# YOUR GOAL:
Can you return, word for word, the data from the line with "pixels, height=1404 pixels." to the line with "fast forward is", both included, without the pictures?

# EXTRACTED ENTRIES:
= = = =

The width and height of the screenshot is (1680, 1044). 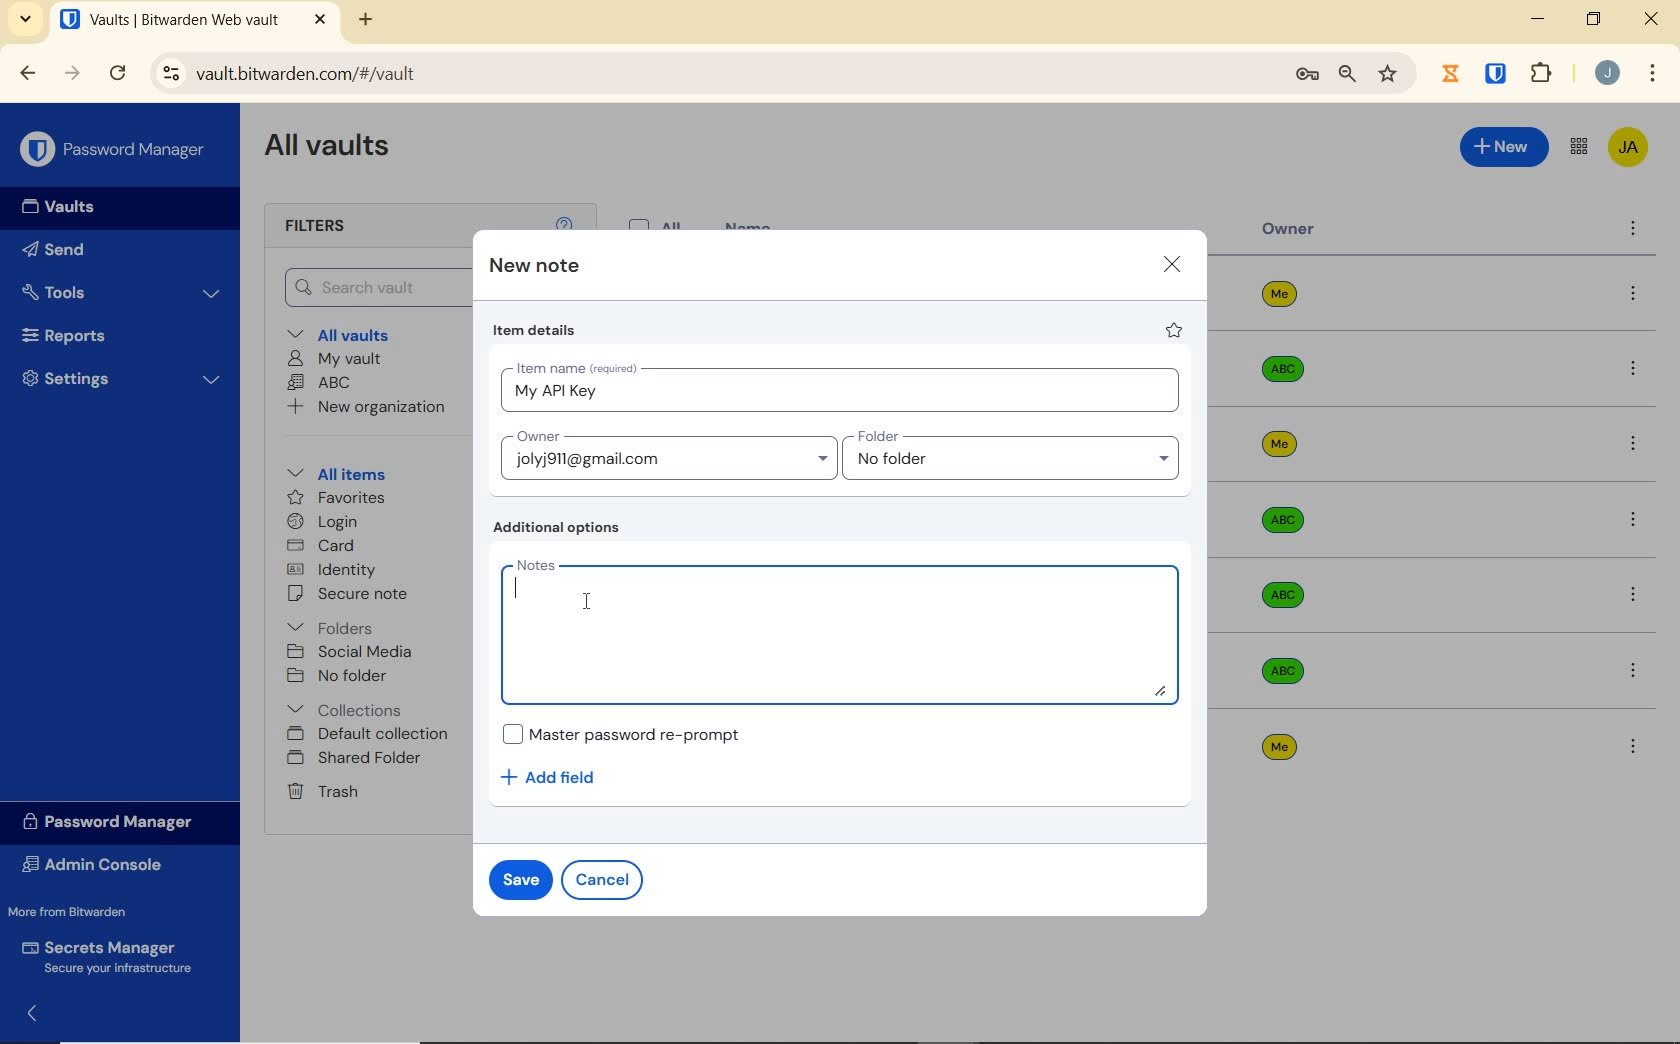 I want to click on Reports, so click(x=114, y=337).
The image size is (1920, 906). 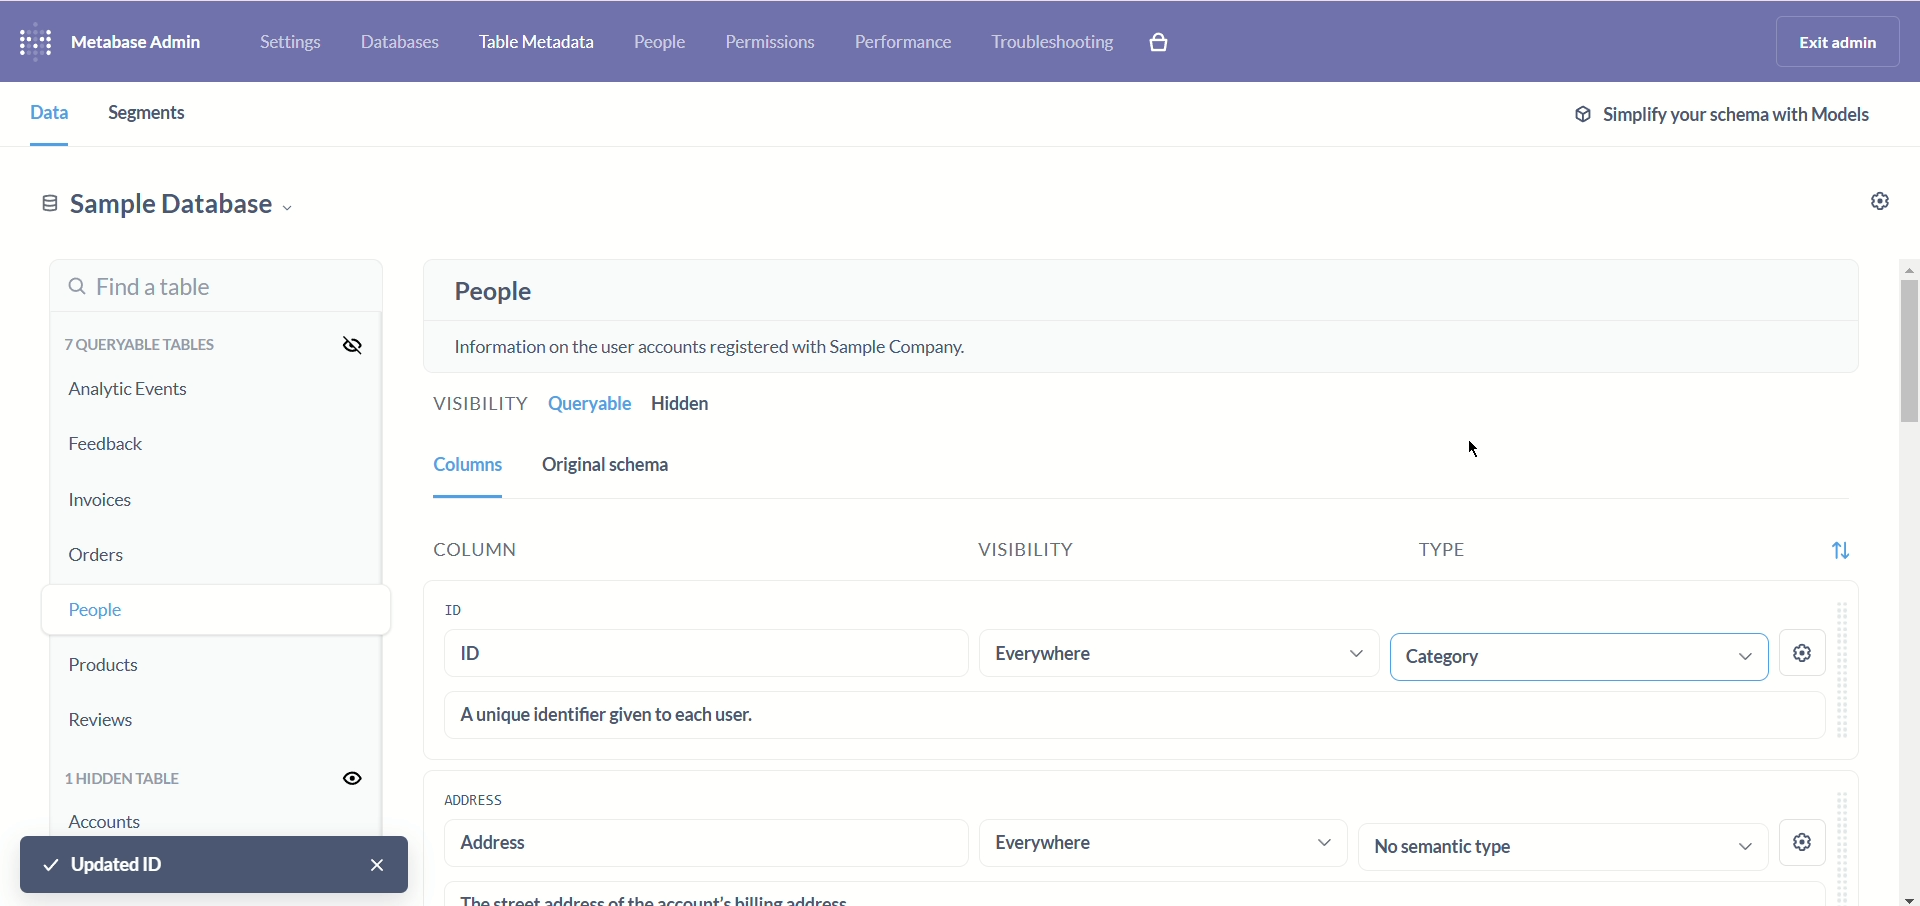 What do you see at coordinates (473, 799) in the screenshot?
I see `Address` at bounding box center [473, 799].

= = = =

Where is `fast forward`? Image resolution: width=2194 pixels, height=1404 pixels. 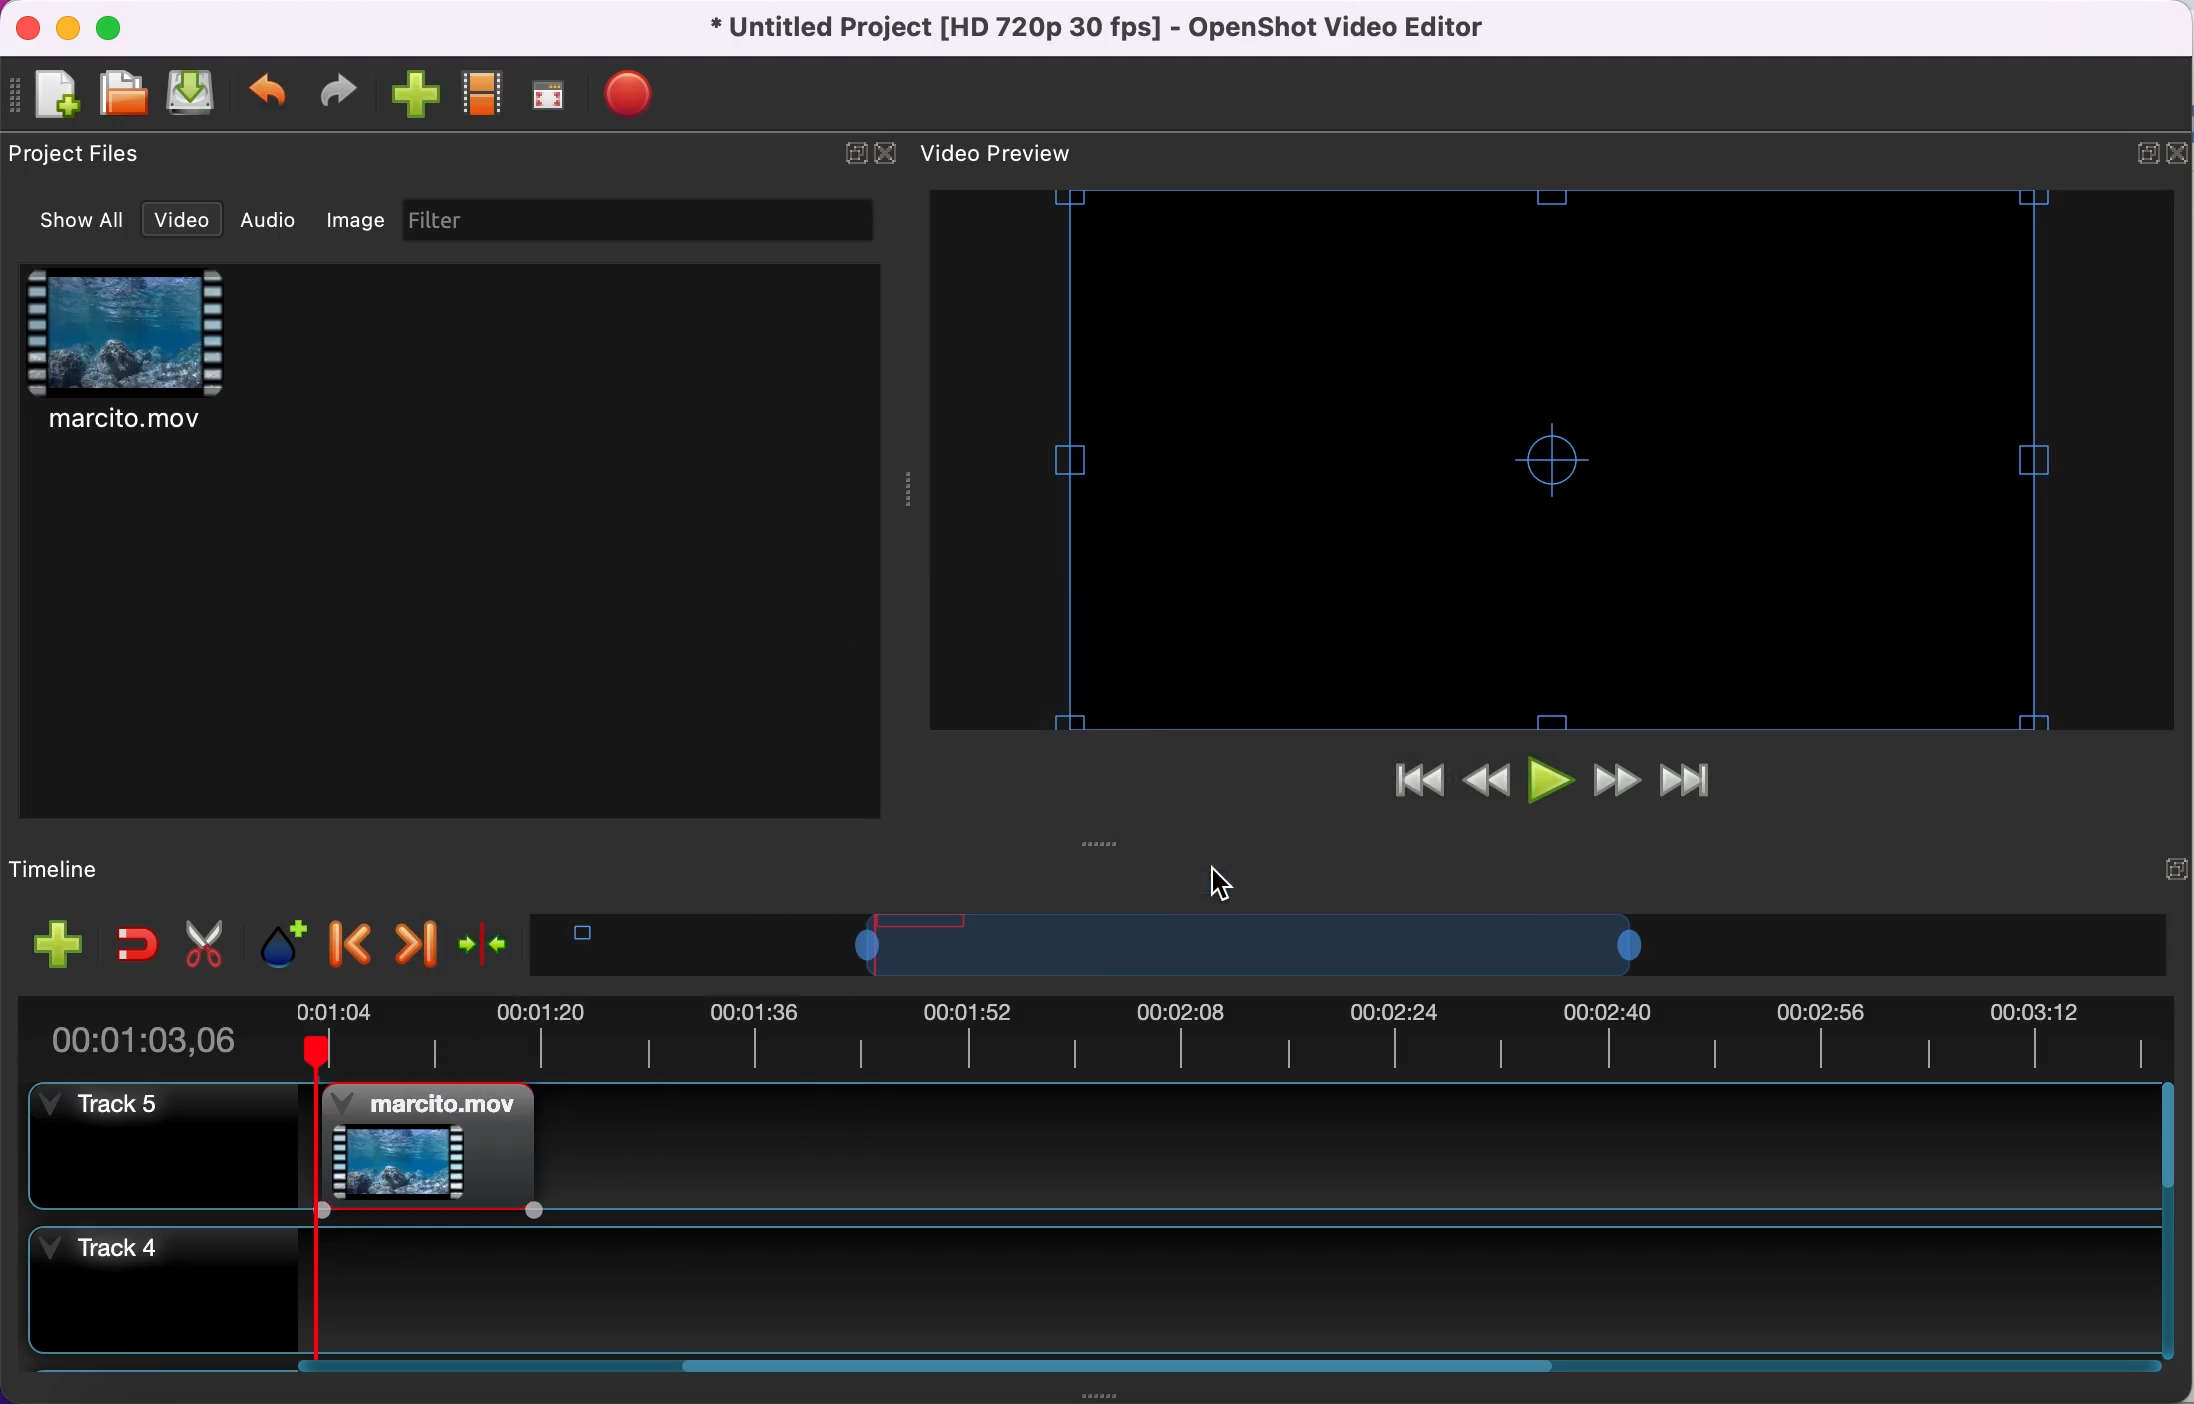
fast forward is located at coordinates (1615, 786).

= = = =

# RESULT:
Where is `fast forward`? Image resolution: width=2194 pixels, height=1404 pixels. 
fast forward is located at coordinates (1615, 786).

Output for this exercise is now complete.